_INSTRUCTION_.
Can you write out the rows again, requests included, from the line with "Task: Click the Quarry St label" up to and including the last line of the rows, multiplying every coordinate in the answers by 2.25 and rounding to whole numbers, with halves rounded up?

_RECORDS FOR THIS EXERCISE_.
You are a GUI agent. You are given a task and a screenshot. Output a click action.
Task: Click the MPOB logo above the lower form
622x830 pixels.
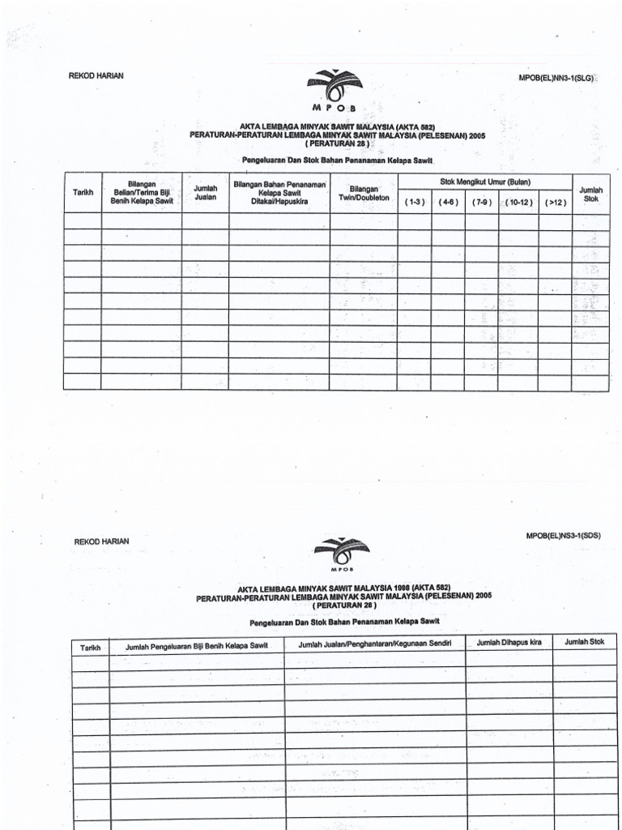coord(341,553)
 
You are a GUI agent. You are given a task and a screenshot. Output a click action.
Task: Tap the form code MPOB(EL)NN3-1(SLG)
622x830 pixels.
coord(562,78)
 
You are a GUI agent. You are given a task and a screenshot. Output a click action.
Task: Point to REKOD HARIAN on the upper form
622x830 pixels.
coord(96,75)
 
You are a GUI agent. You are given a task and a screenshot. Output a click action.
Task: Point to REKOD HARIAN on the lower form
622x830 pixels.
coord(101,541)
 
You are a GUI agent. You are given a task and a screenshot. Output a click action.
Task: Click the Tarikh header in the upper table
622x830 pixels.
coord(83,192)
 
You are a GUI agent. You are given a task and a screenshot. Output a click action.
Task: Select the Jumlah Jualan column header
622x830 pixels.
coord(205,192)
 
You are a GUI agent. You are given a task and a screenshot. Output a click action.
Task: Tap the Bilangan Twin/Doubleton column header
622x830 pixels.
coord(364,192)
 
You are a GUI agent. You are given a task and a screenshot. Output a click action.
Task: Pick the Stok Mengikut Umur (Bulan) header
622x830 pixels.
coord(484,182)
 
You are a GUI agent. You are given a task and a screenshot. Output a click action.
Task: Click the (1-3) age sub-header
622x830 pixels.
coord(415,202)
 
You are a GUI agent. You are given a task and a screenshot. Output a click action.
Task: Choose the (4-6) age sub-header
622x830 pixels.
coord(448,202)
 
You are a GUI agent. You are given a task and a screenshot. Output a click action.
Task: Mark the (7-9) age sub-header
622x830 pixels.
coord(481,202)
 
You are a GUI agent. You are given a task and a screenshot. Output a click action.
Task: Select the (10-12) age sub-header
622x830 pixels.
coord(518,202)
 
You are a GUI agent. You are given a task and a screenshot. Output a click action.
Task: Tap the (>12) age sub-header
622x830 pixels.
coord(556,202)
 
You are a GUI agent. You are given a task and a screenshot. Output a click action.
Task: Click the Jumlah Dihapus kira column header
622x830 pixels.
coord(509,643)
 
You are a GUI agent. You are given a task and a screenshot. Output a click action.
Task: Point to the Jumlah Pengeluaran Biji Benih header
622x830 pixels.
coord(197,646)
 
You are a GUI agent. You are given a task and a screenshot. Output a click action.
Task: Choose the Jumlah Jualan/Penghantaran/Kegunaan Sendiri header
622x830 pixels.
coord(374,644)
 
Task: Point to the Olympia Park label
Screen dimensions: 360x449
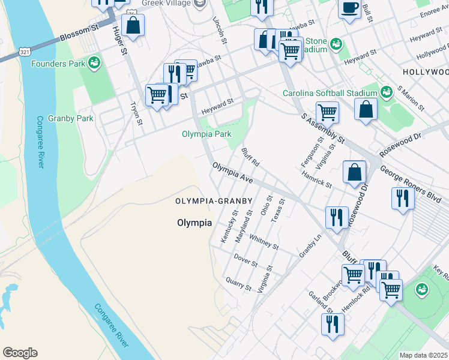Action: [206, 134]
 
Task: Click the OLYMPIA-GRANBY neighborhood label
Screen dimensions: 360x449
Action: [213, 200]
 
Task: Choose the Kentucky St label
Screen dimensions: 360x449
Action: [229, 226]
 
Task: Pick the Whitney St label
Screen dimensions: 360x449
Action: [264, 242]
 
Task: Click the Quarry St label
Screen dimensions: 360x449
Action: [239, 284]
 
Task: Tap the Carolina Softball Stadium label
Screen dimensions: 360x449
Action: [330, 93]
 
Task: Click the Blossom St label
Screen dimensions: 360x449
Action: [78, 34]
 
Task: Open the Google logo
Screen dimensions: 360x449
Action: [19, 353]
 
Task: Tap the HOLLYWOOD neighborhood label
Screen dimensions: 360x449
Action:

_REPLY TO THE EXERCISE_.
Task: Click the Quarry St label
Screen dimensions: 360x449
Action: [538, 639]
 
Task: Tap the Carolina Softball Stadium label
Screen dimensions: 360x449
Action: [743, 209]
 
Task: Click the Blossom St label
Screen dimensions: 360x449
Action: [176, 77]
 
Task: Open the Google logo
Screen dimensions: 360x449
Action: [43, 794]
 
Task: Tap the HOLLYWOOD neighborhood label
Screen dimensions: 360x449
Action:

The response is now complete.